INSTRUCTIONS FOR THE TASK | Working from the records below, return word for word the line that contains "Open the font size 12 dropdown" and each line after it, ending with the last. Skip all pictures.

[Collection entries]
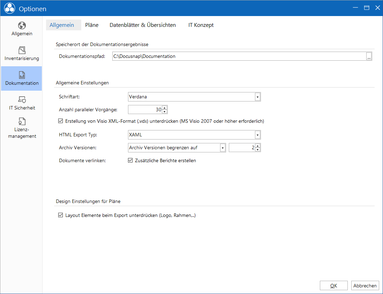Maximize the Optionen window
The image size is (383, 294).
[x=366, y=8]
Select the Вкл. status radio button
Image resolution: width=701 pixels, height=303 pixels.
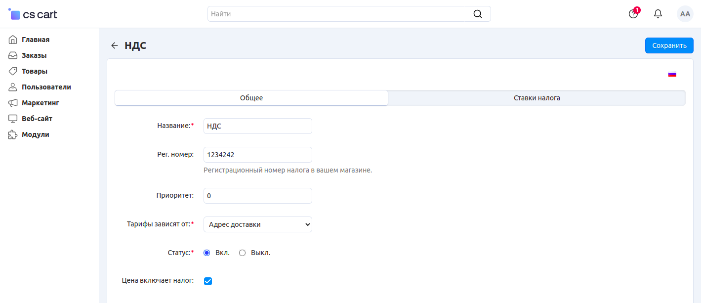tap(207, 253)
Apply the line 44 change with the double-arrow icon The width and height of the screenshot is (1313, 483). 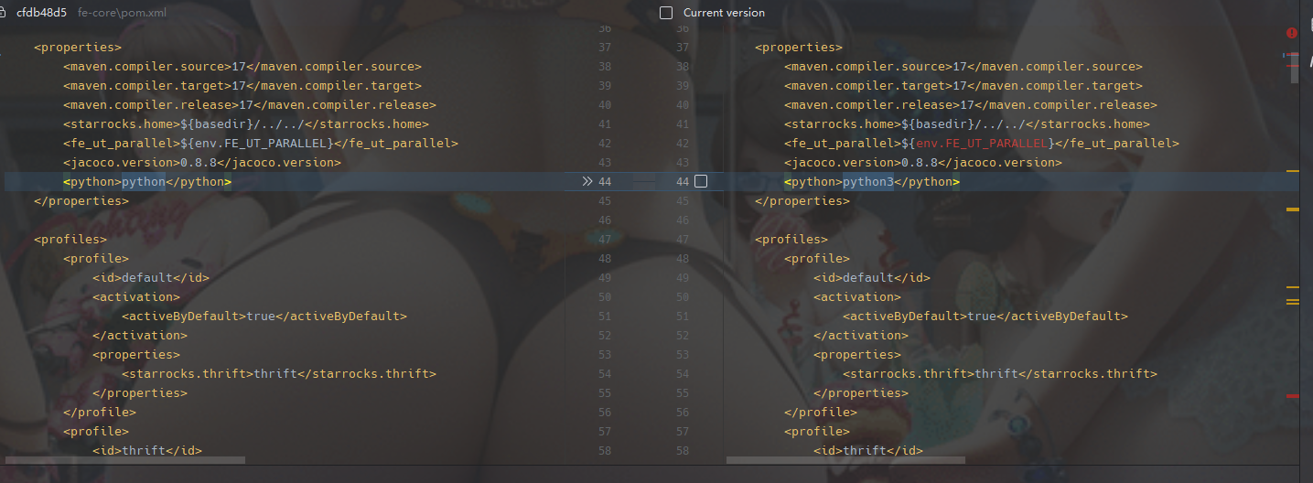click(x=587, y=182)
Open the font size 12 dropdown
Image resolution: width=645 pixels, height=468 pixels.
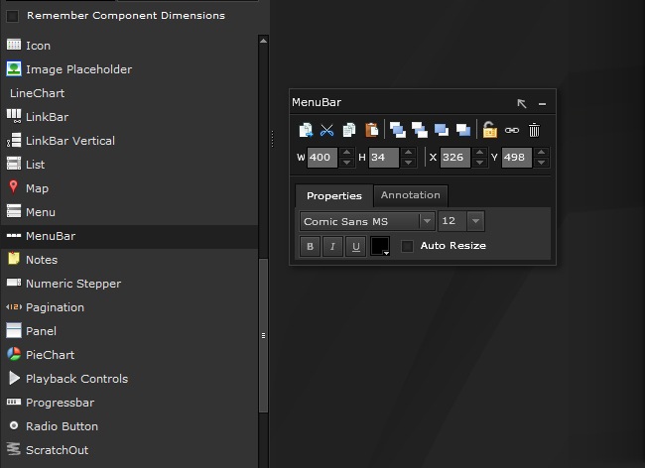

SOLUTION |
Open the font size 12 dropdown
Image resolution: width=645 pixels, height=468 pixels.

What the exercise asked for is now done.